I have a question about the Euclid's Algorithm for finding greatest common divisors.
gcd(p,q) where p > q and q is a n-bit integer.
I'm trying to follow a time complexity analysis on the algorithm (input is n-bits as above)
gcd(p,q)
if (p == q)
return q
if (p < q)
gcd(q,p)
while (q != 0)
temp = p % q
p = q
q = temp
return p
I already understand that the sum of the two numbers, u + v where u and v stand for initial values of p and q , reduces by a factor of at least 1/2.
Now let m be the number of iterations for this algorithm.
We want to find the smallest integer m such that (1/2)^m(u + v) <= 1
Here is my question.
I get that sum of the two numbers at each iteration is upper-bounded by (1/2)^m(p + q).
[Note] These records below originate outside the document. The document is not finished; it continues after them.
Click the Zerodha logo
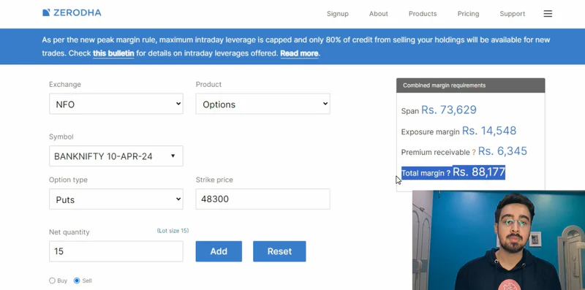 coord(72,12)
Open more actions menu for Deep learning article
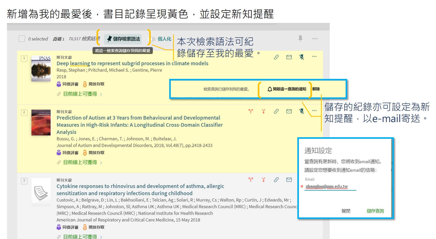This screenshot has width=436, height=239. [314, 57]
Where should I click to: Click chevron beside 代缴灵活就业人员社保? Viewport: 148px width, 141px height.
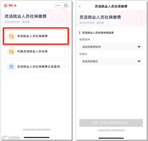coord(65,51)
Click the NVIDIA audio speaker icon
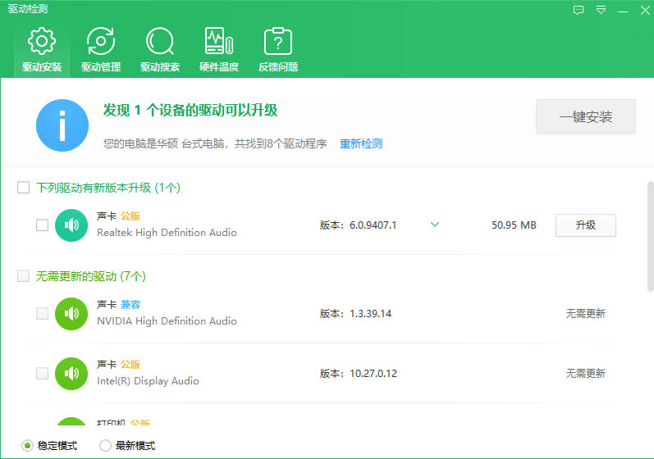This screenshot has width=654, height=459. 71,313
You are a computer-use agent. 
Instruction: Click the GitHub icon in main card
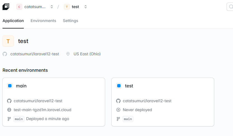[x=9, y=101]
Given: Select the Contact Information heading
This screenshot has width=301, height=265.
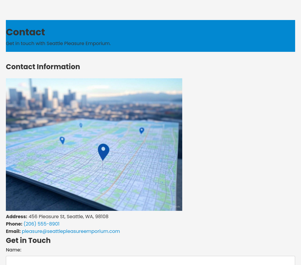Looking at the screenshot, I should [x=43, y=67].
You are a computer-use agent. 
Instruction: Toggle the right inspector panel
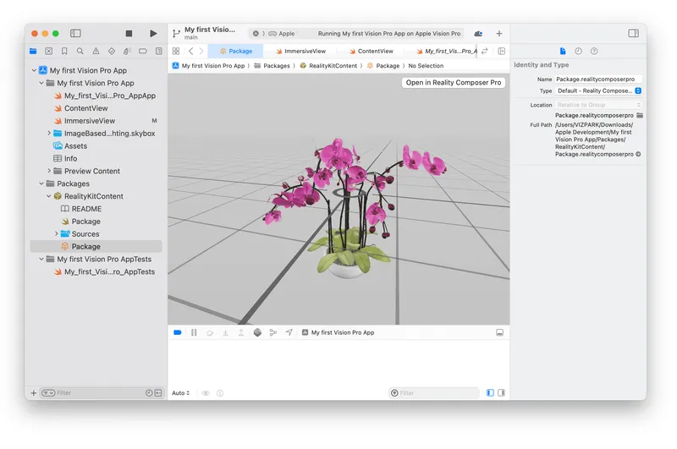coord(633,34)
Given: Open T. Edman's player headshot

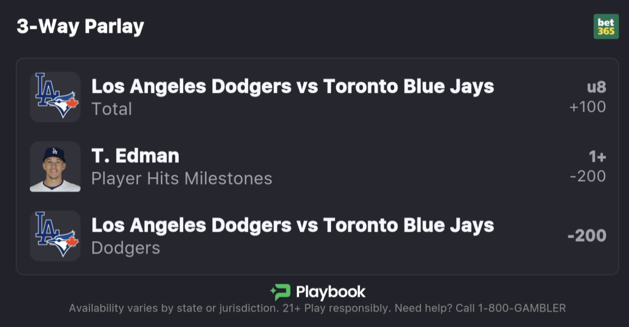Looking at the screenshot, I should coord(55,166).
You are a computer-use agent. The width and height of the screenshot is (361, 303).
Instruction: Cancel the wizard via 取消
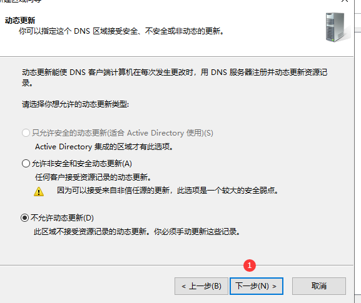[319, 286]
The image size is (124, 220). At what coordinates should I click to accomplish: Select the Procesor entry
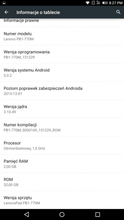pos(62,145)
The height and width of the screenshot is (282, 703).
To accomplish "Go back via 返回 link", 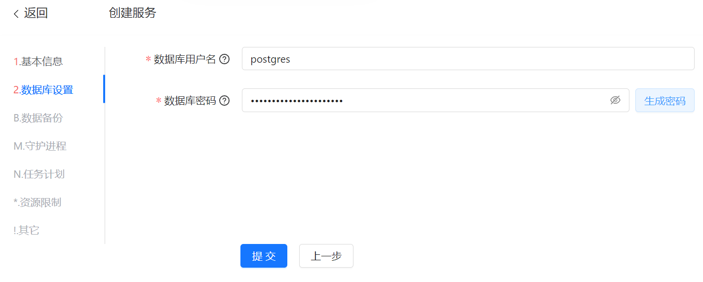I will coord(36,13).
But I don't really see why the max m is reached when this quantity is <= 1.
The answer is O(n) for n-bits q, but this is where I'm getting stuck.
Please help!!
Imagine that we have p and q where p > q. Now, there are two cases:
1) p >= 2*q: in this case, p will be reduced to something less than q after mod, so the sum will be at most 2/3 of what is was before.
2) q < p < 2*q: in this case, a mod operation will be like subtracting q from p, so again the overall sum will be at most 2/3 of what is was before.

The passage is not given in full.